__RECORDS SUPPLIED__
- - -
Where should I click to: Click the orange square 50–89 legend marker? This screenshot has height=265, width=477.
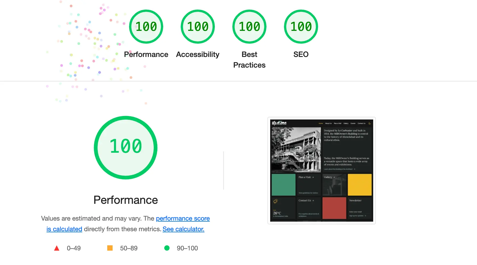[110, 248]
- - -
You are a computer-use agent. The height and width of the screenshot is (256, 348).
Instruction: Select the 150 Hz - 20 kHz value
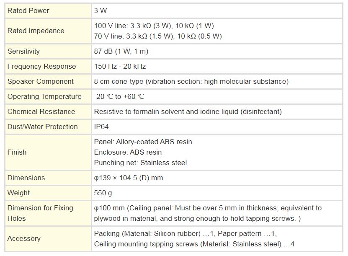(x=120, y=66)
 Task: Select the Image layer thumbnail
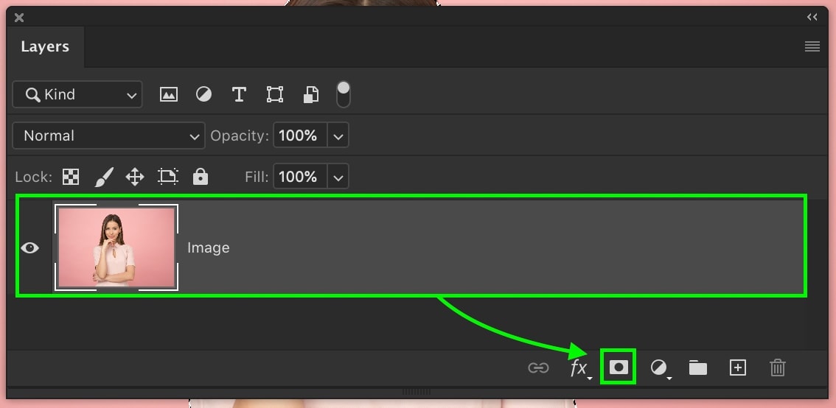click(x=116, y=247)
- - -
Copy everything from the line with "You are a computer-use" down to the line with "click(x=116, y=247)", changing "thumbnail" to "preview" and keeping the rest the same. Leave the pictures out.

__EXERCISE RESPONSE__
You are a computer-use agent. The height and width of the screenshot is (256, 348).
Instruction: Select the 150 Hz - 20 kHz value
(x=120, y=66)
 Task: Select the Image layer preview
click(x=116, y=247)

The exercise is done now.